Quand on aborde ce problème,
il est d’usage de culpabiliser ceux qui sont la cause de la situation qu’ils dénoncent. Dès l’origine du
Christianisme, les théologiens ont très vite inscrit l’histoire des hommes dans
une situation de faute en parlant du péché originel. Cette ambiance de la faute
primitive nous met mal à l’aise et fausse notre raisonnement. C’est ce à quoi nous assistons en ce moment
dans les controverses sur les causes du déséquilibre climatique. A qui
la faute disent les plus jeunes avec bonne conscience, oubliant que depuis
toujours les hommes ont toujours agi en profitant pour eux-mêmes de la
situation si bien que ceux qui
culpabilisent les génération
passées en les accusant de de négligence
ou d’indifférence, continuent à partager la faute collective en voyageant en
avion, en utilisant des portables consommateurs de métaux rares dont l’usage
réduit en esclavage les ouvriers qui les exploitent. Il serait surprenant que ceux qui accusent
les autres de négligence, soient eux-mêmes exempts de faute à des degrés plus ou moins différents. Nous y
reviendrons.
Jésus en utilisant ici des propos choquants qui nous mettent mal à l’aise ne culpabilise personne car tel n’est pas son
but. Il dit simplement qu’il serait logique que celui qui ne se fatigue pas en
accomplissant des travaux pénibles fasse au moins le repas pour ceux qui ont
trimé au gros soleil. Il imagine que la juste distribution des tâches devrait
être la base de la société.
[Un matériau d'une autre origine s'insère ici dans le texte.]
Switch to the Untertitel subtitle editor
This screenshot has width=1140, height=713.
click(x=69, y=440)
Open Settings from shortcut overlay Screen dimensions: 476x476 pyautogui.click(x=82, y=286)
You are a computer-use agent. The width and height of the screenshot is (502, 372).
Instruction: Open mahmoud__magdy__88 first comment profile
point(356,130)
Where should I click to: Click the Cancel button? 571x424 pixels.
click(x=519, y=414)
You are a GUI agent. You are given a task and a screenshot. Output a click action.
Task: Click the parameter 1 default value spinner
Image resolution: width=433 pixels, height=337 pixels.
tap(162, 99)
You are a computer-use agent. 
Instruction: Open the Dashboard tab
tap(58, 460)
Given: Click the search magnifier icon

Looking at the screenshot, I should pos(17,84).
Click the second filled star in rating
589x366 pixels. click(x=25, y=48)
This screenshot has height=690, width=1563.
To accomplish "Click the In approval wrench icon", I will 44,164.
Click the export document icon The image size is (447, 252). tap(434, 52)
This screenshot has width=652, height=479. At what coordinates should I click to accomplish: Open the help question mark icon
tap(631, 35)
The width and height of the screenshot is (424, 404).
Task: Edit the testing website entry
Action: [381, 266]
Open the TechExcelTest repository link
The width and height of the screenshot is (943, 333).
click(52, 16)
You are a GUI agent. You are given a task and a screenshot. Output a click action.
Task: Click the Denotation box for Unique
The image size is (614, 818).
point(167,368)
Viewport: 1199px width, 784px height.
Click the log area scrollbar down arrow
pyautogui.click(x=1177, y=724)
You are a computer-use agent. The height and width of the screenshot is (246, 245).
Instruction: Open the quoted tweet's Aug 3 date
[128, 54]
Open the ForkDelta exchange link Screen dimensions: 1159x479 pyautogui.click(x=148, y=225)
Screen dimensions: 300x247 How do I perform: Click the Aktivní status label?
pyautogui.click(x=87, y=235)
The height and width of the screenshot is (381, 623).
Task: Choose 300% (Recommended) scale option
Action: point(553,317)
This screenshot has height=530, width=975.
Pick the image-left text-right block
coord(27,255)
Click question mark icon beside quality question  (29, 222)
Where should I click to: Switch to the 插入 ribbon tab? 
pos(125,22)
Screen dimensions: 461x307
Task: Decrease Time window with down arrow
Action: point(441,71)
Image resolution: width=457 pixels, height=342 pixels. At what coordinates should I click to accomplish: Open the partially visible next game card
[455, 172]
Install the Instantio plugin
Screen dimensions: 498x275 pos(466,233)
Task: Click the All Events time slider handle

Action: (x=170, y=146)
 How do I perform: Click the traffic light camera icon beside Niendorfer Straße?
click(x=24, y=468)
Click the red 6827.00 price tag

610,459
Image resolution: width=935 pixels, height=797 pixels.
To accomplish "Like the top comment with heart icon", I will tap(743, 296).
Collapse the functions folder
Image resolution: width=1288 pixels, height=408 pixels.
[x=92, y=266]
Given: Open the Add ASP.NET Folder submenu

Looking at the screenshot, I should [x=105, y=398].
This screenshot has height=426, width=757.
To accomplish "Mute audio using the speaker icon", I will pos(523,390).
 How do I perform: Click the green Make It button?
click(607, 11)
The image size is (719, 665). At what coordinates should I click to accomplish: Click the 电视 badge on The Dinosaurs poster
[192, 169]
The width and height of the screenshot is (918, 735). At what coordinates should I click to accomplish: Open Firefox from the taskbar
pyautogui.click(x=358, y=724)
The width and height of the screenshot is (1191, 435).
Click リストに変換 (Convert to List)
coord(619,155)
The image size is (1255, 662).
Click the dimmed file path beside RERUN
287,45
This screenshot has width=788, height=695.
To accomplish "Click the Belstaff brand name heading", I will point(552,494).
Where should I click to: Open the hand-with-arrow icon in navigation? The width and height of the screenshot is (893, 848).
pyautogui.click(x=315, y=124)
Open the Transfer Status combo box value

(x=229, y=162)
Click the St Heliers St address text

Ne serait-ce pas ainsi que Dieu aurait conçu la
création ? Jésus fait juste une
suggestion car il sait que ça ne
marchera pas, même si c’est inscrit dans le projet créateur de Dieu. Sans
vouloir faire un cours d’histoire, rappelons que les hommes ont déjà essayé de
mettre en pratique de telles propositions, et si ça a marché dans des petites sociétés réduites, retirées à l’écart du monde, ça n’a pas duré. Quand des états ont essayé
d’appliquer ces mêmes principes, ils ont cru devoir s’opposer à Dieu et se sont
constitués en dictatures injustes.
Jésus a donc eu raison
d’envisager sa proposition comme une hypothèse irréalisable. Pourtant sa
proposition relevait du bon droit et de la stricte justice, mais ça ne marche
pas dans un monde dominé par l’homme. Quant à imaginer un monde dominé par Dieu, on l’a déjà fait, c’est
toujours des hommes qui y ont pris le dessus et jamais le Dieu d’amour et du partage. C’est dans ces travers que sont tombées l’inquisition ou la société
Genevoise de Calvin. Mais on ne discute pas avec Jésus quand il essaye de nous faire
comprendre des choses sur Dieu. Selon lui, il relèverait bien de la volonté de
Dieu que les tâches entre les humains soient équitablement partagées et qu’il
n’y ait plus de privilégiés pour profiter de la sueur des autres sans se mettre
eux-mêmes à la tâche.
Si nous prenons en compte tout cela et que nous contestons la société
injuste dans laquelle nous évoluons, si nous décidons de militer de toutes les façons possibles
pour une société plus juste et si en faisant cela nous pensons avoir bien
mérité de Dieu, c’est alors une parole déstabilisante que Jésus nous
adresse : « Vous êtes des
serviteurs inutiles !» Cela veut tout simplement dire que l’efficacité et
la bonne volonté que nous croyons offrir à Dieu pour défendre les causes nobles
ne seraient que des éléments normaux de notre comportement. Il semblerait que
cela fasse partie des attitudes normales requise par Dieu. Les actions que nous classerions volontiers comme des comportements louables ne sont que des
applications banales du projet créateur
de Dieu pour lequel Dieu s’efforce de nous mettre en mouvement pour que nous en
fassions plus encore.
Ainsi, si nous-mêmes et nos
Eglises nous engageons dans des projets
humanitaires, si nous militons avec elles pour les droits de l’homme, si nous
participons à l’amélioration de la création, nous ne faisons que ce que nous
devons faire, car Dieu nous a missionné pour cela. Si nous nous prenons pour
des héros parce que nous agissons pour la sauvegarde de la planète, nous
restons des serviteurs inutiles car nos actions
restent apparemment insuffisantes. Tout cela devrait nous entraîner à toujours
nous dépasser au service de Dieu sans en espérer de compensation.